El cantón central de San José se consolida como el núcleo neurálgico de la actividad económica de Costa Rica, aunque enfrenta un desafío crítico en cuanto a la habitabilidad y la seguridad de sus espacios. Así lo revela el Índice de Competitividad Cantonal (ICC) 2024, un exhaustivo estudio desarrollado por la Universidad de Costa Rica (UCR) y presentado oficialmente en mayo de 2026, el cual analiza diversas variables económicas, sociales y urbanas en 82 municipios del territorio nacional.
De acuerdo con los resultados del índice, el cantón de San José alcanzó una calificación de 66,02 puntos sobre una escala de 100. Esta cifra sitúa a la capital en la tercera posición de competitividad a nivel nacional, siendo superada únicamente por los cantones de Belén y Escazú. Gracias a este puntaje, el municipio se ubica dentro de la categoría de competitividad alta, marcando una distancia considerable respecto al promedio nacional, que se situó en 48,01 puntos.
El análisis detallado del reporte evidencia que San José posee una estructura competitiva robusta, fundamentada principalmente en su capacidad para atraer y sostener la operación empresarial. El estudio destaca que el cantón supera la media nacional en seis de los siete pilares evaluados por la metodología académica de la UCR. Esta superioridad se explica, en gran medida, por el fenómeno de aglomeración de la actividad económica en la Gran Área Metropolitana (GAM), un factor que beneficia directamente a los cantones con mejores resultados.

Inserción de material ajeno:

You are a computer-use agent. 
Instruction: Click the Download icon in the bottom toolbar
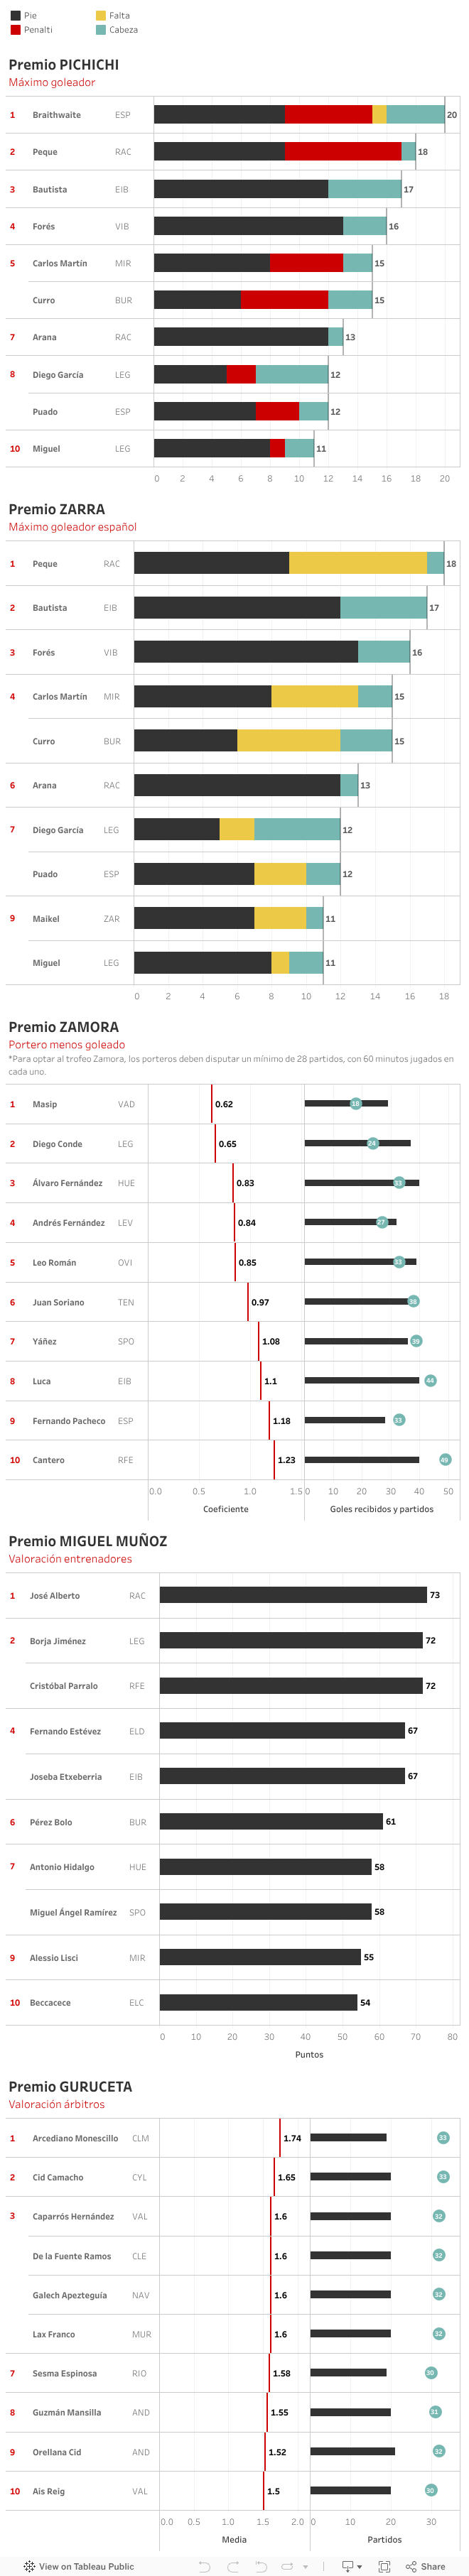[347, 2566]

En términos operativos, San José se presenta como un destino altamente atractivo para las empresas debido a la concentración de servicios esenciales en un mismo territorio. El índice resalta que el cantón mantiene ventajas competitivas significativas en infraestructura, actividad financiera y disponibilidad de fuerza laboral en comparación con la mayoría de los municipios evaluados. Esta configuración convierte a la capital en un centro de servicios que moviliza diariamente a miles de trabajadores procedentes de diversos puntos del país, quienes se desplazan hacia las oficinas y entidades financieras ubicadas en el centro.
Sin embargo, el estudio revela una contradicción fundamental en la dinámica urbana de la capital. Mientras que durante la jornada laboral el flujo de personas converge hacia San José, al finalizar el día el movimiento se invierte. Los datos muestran un desplazamiento constante de la población hacia cantones periféricos, donde se concentra la mayor parte de la residencia habitacional. Esta tendencia pone de manifiesto que, aunque el cantón es eficiente para el trabajo, no lo es para la vida residencial.
El contraste más drástico aparece en el pilar de calidad de vida, donde San José registró apenas 45,54 puntos, una cifra notablemente inferior al promedio nacional de 62,98. Dentro de este apartado, el indicador de robos y asaltos por cada 10.000 habitantes obtuvo una calificación exacta de 0. Según la metodología del ICC, el cantón con el valor más bajo recibe un cero y el de mayor valor un cien; no obstante, en las variables relacionadas con delitos, la escala penaliza los registros más altos. Por lo tanto, la nota de cero indica que San José es el cantón con la mayor incidencia de robos y asaltos entre todos los municipios incluidos en la investigación.
A esta crisis de seguridad se suma un desempeño deficiente en la gestión del entorno urbano. El reporte indica que el municipio registró solo 12,62 puntos en materia de mitigación y prevención ambiental municipal, posicionándose como una de las cifras más bajas en las variables asociadas al entorno urbano.
En conclusión, los indicadores del ICC 2024 exponen que el desarrollo de San José no avanza al mismo ritmo en todas sus dimensiones. Existe una brecha profunda entre el éxito de la infraestructura, la innovación y la actividad empresarial, que superan los promedios nacionales, y la precariedad de la seguridad ciudadana y el entorno urbano. El cantón conserva una capacidad robusta para atraer operaciones comerciales y movilidad laboral, pero enfrenta dificultades severas para elevar los indicadores vinculados con la permanencia habitacional y las condiciones básicas de vida urbana.